Long ago, when I was in college, less humble — more of a dick — I partied a lot. I ended up getting in with the guys who set up the industrial room at a club in the early-to-mid 90s. This was a few years after the infamous club newsletter, and after I had moved back to SF.

A friend of mine gave this guy, newly immigrated from Florida, a sticker we used to print up before clubs to hand out. He gave it to him thinking we were friends. What he didn’t know was that a few weeks prior when he had seen us talking on the roof, we almost got into a fist fight. So, it is natural to assume from a distance that we were talking as friends.
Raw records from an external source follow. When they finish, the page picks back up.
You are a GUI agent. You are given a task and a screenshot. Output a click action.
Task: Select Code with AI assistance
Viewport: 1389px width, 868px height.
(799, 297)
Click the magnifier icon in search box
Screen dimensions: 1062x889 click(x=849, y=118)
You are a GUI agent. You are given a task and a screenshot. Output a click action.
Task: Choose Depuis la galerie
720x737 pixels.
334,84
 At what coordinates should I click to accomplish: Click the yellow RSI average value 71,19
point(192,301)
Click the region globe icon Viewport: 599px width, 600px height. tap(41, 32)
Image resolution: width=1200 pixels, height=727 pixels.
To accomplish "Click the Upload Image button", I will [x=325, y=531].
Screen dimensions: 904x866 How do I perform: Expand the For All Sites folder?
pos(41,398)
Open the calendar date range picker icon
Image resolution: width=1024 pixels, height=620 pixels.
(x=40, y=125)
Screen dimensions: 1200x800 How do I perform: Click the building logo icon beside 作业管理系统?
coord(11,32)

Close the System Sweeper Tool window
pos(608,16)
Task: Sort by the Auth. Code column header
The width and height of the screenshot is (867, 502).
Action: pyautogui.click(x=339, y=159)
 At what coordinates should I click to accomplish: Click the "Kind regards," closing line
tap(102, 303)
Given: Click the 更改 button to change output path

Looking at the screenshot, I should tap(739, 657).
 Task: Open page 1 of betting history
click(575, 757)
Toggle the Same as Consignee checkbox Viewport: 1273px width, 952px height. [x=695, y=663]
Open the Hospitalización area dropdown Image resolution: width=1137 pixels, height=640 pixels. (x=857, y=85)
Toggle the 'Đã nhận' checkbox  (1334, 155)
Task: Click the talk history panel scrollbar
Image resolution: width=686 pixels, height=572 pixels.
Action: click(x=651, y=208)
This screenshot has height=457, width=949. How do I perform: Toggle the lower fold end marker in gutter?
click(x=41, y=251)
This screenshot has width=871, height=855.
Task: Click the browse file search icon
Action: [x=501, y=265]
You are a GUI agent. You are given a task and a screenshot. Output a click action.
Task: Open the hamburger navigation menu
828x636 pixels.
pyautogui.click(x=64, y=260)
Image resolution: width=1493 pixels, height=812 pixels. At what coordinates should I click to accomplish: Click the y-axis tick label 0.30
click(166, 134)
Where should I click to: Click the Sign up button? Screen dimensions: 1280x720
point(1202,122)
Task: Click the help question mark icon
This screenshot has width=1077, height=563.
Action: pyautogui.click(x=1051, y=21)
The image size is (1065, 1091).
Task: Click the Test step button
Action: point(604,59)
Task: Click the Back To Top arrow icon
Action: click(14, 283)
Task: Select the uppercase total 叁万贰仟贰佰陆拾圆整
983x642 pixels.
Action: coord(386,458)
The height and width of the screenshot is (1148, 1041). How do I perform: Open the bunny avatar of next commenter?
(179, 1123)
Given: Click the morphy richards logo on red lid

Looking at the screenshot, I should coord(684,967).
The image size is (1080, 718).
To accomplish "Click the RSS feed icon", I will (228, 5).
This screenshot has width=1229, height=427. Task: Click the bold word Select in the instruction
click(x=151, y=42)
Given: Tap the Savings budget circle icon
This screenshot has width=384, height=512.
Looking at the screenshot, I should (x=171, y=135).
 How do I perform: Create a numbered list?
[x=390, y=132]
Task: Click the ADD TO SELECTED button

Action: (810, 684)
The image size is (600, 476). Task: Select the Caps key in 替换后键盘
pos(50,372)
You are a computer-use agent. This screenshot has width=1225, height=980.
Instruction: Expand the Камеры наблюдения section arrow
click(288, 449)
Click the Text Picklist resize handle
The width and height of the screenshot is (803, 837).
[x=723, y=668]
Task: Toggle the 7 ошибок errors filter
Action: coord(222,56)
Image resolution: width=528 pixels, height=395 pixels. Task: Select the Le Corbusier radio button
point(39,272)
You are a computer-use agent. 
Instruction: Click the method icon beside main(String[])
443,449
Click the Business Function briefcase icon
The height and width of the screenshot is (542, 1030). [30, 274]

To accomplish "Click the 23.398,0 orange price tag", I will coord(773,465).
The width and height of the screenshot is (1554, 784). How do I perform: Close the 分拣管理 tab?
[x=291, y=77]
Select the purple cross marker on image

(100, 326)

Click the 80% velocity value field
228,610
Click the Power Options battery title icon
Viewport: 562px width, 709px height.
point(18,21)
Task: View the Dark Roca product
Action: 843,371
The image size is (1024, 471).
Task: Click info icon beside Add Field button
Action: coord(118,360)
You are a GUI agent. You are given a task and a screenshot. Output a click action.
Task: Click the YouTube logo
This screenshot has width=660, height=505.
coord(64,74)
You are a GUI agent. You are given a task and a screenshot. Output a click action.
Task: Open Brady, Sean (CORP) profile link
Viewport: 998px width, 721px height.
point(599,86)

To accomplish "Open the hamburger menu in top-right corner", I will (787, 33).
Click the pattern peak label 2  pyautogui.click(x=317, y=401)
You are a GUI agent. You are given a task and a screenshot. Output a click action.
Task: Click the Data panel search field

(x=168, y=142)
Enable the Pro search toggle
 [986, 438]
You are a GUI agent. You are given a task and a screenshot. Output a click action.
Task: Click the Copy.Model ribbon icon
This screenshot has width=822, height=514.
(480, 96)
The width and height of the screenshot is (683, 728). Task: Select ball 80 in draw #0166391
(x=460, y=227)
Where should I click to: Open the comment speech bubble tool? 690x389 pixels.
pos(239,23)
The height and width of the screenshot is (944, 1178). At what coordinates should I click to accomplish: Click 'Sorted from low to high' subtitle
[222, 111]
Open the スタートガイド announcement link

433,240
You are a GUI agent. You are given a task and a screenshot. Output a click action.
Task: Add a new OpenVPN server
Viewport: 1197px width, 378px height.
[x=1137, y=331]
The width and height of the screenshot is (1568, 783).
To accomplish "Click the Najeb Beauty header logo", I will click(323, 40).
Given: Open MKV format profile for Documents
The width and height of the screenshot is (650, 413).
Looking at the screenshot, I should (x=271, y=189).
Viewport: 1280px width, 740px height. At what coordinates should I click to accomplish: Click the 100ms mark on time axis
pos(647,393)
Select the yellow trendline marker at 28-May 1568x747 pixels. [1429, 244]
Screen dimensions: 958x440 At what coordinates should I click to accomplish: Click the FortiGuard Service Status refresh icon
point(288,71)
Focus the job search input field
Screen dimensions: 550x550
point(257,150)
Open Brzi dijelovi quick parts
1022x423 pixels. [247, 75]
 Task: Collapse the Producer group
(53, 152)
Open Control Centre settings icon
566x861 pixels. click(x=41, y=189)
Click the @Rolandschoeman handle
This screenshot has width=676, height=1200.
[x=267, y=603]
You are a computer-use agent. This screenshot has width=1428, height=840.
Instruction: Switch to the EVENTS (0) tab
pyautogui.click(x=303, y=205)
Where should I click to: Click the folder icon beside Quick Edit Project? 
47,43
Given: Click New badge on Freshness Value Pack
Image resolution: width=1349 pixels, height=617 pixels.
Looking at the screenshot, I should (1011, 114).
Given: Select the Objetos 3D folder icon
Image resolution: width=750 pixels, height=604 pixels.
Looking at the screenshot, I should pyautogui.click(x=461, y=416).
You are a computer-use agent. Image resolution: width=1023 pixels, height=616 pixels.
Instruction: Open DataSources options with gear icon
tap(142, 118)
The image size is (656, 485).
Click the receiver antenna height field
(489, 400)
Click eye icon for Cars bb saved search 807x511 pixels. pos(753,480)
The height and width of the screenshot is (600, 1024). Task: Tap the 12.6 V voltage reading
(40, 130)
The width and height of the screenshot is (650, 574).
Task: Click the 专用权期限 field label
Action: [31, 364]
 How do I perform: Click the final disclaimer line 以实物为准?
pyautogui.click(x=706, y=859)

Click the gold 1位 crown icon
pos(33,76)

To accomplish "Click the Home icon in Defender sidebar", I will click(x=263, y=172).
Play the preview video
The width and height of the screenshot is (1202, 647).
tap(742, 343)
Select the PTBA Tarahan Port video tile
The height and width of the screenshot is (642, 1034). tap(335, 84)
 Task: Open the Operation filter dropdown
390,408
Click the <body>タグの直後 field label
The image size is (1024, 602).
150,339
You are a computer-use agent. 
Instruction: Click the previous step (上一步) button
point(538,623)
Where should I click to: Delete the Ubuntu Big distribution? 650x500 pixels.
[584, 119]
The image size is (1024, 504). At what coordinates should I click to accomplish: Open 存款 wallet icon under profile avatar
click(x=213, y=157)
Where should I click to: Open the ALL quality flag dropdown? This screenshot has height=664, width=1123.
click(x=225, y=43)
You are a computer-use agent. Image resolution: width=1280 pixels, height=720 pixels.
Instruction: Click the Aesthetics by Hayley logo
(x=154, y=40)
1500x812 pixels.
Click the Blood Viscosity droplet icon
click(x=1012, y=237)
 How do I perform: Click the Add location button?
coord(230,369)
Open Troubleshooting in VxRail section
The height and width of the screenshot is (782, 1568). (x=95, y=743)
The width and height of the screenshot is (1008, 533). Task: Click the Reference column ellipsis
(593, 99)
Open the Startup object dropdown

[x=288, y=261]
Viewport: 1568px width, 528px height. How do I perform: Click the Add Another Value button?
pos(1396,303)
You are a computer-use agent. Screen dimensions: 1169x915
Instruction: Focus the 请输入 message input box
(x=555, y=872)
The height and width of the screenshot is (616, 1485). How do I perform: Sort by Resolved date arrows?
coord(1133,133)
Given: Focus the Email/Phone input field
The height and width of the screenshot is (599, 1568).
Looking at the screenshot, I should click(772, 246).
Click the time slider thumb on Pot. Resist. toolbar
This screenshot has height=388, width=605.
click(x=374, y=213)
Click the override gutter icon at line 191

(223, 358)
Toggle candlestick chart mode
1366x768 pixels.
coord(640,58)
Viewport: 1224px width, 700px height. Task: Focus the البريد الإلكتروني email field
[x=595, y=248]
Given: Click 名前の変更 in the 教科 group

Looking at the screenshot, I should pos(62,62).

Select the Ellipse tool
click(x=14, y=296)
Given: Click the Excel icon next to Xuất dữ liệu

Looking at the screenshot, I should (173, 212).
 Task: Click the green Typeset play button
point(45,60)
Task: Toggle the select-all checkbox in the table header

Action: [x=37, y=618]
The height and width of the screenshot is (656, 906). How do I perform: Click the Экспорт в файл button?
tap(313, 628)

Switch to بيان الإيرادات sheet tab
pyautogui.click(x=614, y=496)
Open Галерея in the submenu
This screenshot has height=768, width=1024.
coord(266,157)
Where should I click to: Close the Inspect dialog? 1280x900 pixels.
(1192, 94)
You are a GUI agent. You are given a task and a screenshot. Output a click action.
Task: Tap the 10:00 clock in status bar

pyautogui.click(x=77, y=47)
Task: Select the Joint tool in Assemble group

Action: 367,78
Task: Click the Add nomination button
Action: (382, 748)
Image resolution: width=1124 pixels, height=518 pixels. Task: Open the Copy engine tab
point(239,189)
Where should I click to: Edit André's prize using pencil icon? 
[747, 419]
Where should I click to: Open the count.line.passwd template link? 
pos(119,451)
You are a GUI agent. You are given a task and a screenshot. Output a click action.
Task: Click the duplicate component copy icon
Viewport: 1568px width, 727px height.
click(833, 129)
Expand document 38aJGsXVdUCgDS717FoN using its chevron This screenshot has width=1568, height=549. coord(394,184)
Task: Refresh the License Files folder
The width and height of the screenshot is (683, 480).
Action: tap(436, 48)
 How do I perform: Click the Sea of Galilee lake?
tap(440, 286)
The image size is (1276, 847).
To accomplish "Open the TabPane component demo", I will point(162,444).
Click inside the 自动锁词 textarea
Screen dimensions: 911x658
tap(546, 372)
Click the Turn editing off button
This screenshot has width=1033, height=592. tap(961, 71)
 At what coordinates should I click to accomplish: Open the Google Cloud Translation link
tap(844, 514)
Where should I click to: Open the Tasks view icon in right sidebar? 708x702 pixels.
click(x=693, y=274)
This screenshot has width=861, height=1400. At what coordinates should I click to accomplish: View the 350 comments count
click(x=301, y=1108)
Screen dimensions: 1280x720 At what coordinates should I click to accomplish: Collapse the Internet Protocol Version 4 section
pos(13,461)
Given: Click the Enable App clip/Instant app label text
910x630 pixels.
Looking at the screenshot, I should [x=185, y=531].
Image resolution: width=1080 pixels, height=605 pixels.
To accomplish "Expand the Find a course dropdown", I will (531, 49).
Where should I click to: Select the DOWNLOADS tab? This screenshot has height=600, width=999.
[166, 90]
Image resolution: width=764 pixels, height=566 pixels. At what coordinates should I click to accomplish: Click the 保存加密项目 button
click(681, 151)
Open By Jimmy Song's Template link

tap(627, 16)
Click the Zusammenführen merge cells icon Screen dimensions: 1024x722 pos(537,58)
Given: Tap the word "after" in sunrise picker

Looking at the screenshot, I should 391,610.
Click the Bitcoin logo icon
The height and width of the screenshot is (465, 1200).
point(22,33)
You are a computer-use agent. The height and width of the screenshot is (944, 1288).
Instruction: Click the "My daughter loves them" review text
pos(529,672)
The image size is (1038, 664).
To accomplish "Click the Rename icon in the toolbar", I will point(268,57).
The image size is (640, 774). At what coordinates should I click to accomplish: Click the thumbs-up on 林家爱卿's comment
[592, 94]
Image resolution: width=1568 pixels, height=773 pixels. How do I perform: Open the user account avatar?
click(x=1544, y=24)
Words were exchanged, over a perceived insult, but we both remained calm, and Rose, a mutual friend who introduced us, felt bad that we didn’t hit it off.

Flash forward a month or so, after said sticker is given to the Floridian, his friend invites my best friend and I, (unbeknownst to him at the time) back to his buddy’s flat after the club. He thought the stickers were really cool. They simply said: “No, I’m Not in a Band.”

The backstory on that was we always got asked if we were in a band due to our presence and style of dress. We looked like musicians. While both of us could play, at least somewhat competently, neither of us were in a band.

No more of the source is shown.